WHAT TO PRODUCE
A full and exact copy of the listing that follows is needed.

BEGIN DATA SUPPLIED

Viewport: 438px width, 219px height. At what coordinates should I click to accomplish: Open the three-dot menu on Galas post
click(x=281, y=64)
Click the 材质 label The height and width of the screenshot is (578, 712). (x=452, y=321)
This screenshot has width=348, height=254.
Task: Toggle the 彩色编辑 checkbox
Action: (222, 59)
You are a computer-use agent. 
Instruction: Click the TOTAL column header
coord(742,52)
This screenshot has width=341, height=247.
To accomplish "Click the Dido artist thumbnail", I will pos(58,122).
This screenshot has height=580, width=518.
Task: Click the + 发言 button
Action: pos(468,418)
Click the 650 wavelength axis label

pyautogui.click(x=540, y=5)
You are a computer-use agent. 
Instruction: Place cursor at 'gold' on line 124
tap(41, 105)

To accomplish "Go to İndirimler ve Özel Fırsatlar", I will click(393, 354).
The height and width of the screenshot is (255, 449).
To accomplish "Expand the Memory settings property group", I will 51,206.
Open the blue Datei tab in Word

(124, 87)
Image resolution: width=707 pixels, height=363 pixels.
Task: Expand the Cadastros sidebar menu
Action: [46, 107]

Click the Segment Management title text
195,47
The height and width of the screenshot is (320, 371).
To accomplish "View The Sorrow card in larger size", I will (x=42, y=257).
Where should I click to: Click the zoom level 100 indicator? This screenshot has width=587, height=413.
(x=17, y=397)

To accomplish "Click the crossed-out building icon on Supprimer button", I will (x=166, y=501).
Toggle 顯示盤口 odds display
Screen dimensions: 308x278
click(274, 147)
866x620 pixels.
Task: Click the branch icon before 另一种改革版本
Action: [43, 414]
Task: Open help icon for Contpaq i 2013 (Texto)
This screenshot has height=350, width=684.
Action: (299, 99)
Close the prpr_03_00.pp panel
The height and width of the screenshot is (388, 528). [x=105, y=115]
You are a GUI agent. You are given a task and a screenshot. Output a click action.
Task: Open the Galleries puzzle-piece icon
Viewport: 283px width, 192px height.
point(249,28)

END DATA SUPPLIED

ANSWER TO THIS TASK
Viewport: 438px width, 219px height. At what coordinates should I click to accomplish: Open the three-dot menu on Galas post
click(x=281, y=64)
Click the 材质 label The height and width of the screenshot is (578, 712). (x=452, y=321)
This screenshot has width=348, height=254.
Task: Toggle the 彩色编辑 checkbox
Action: (222, 59)
You are a computer-use agent. 
Instruction: Click the TOTAL column header
coord(742,52)
This screenshot has width=341, height=247.
To accomplish "Click the Dido artist thumbnail", I will pos(58,122).
This screenshot has height=580, width=518.
Task: Click the + 发言 button
Action: pos(468,418)
Click the 650 wavelength axis label

pyautogui.click(x=540, y=5)
You are a computer-use agent. 
Instruction: Place cursor at 'gold' on line 124
tap(41, 105)

To accomplish "Go to İndirimler ve Özel Fırsatlar", I will click(393, 354).
The height and width of the screenshot is (255, 449).
To accomplish "Expand the Memory settings property group", I will 51,206.
Open the blue Datei tab in Word

(124, 87)
Image resolution: width=707 pixels, height=363 pixels.
Task: Expand the Cadastros sidebar menu
Action: [46, 107]

Click the Segment Management title text
195,47
The height and width of the screenshot is (320, 371).
To accomplish "View The Sorrow card in larger size", I will (x=42, y=257).
Where should I click to: Click the zoom level 100 indicator? This screenshot has width=587, height=413.
(x=17, y=397)

To accomplish "Click the crossed-out building icon on Supprimer button", I will (x=166, y=501).
Toggle 顯示盤口 odds display
Screen dimensions: 308x278
click(274, 147)
866x620 pixels.
Task: Click the branch icon before 另一种改革版本
Action: [43, 414]
Task: Open help icon for Contpaq i 2013 (Texto)
This screenshot has height=350, width=684.
Action: (299, 99)
Close the prpr_03_00.pp panel
The height and width of the screenshot is (388, 528). [x=105, y=115]
You are a GUI agent. You are given a task and a screenshot. Output a click action.
Task: Open the Galleries puzzle-piece icon
Viewport: 283px width, 192px height.
point(249,28)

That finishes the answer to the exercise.